▶ _INSTRUCTIONS FOR THE TASK_:
Transcribe exactly, please, the line bearing "Image resolution: width=735" and all later lines through the end of the records, with the pictures left out.

▶ _DATA SUPPLIED_:

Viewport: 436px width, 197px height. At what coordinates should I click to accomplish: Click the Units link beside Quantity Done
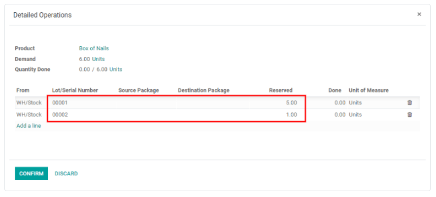pyautogui.click(x=116, y=69)
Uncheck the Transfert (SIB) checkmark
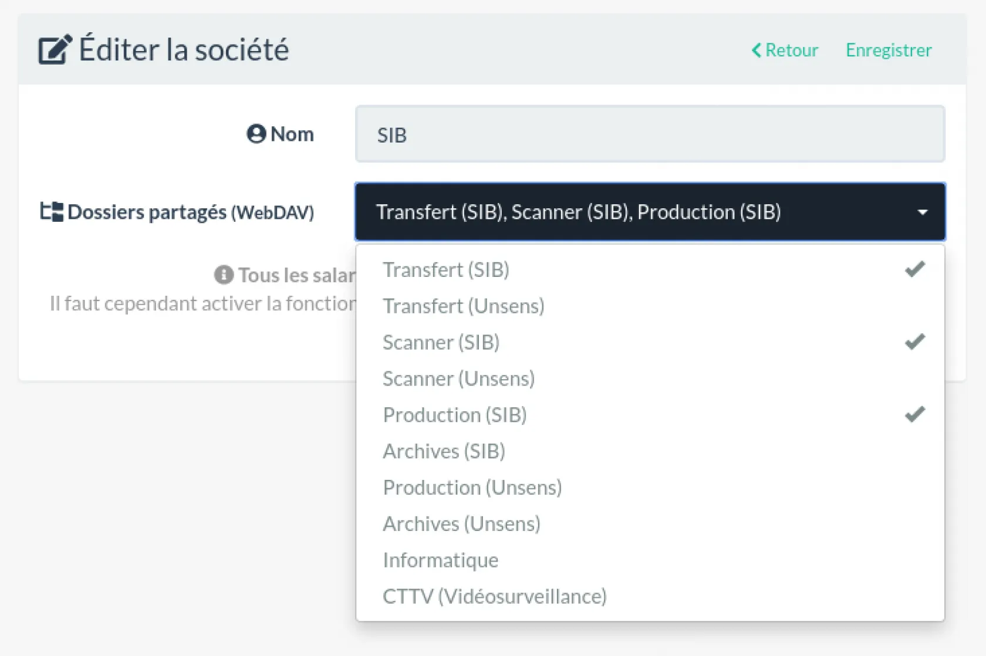Viewport: 986px width, 656px height. [914, 269]
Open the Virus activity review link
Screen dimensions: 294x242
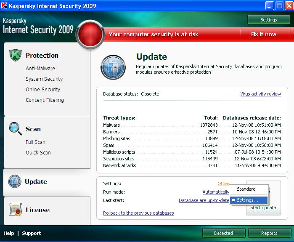point(260,94)

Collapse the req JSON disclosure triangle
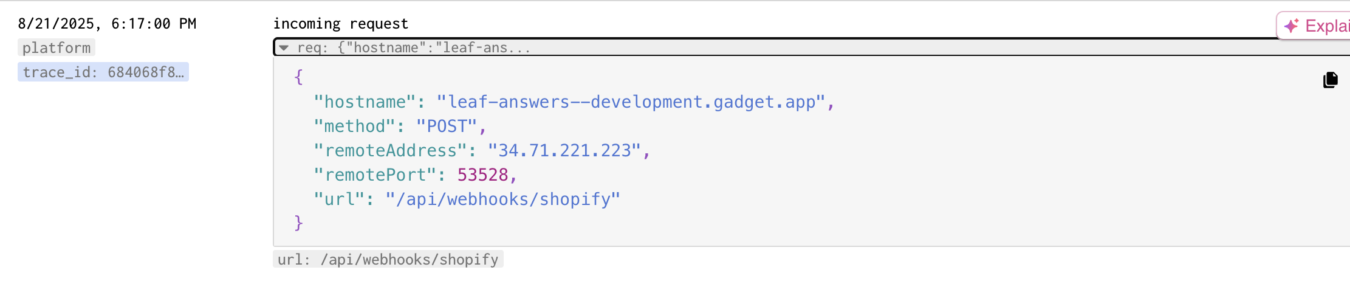click(x=284, y=47)
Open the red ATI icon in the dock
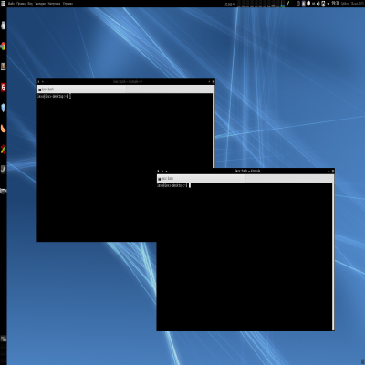The image size is (365, 365). pyautogui.click(x=3, y=88)
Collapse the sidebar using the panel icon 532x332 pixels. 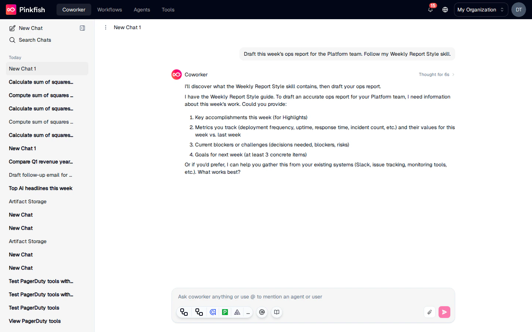82,28
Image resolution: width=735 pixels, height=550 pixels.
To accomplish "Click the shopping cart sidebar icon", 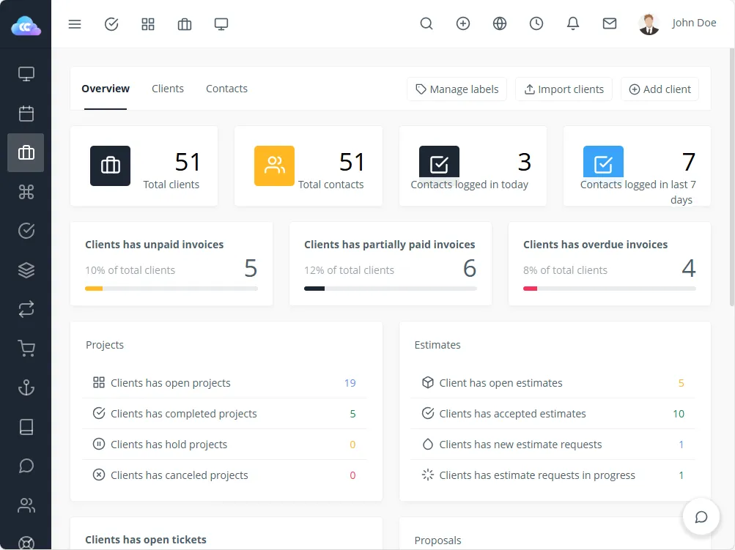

▶ _YOUR SOLUTION_:
Image resolution: width=735 pixels, height=550 pixels.
To accomplish "Click the shopping cart sidebar icon", 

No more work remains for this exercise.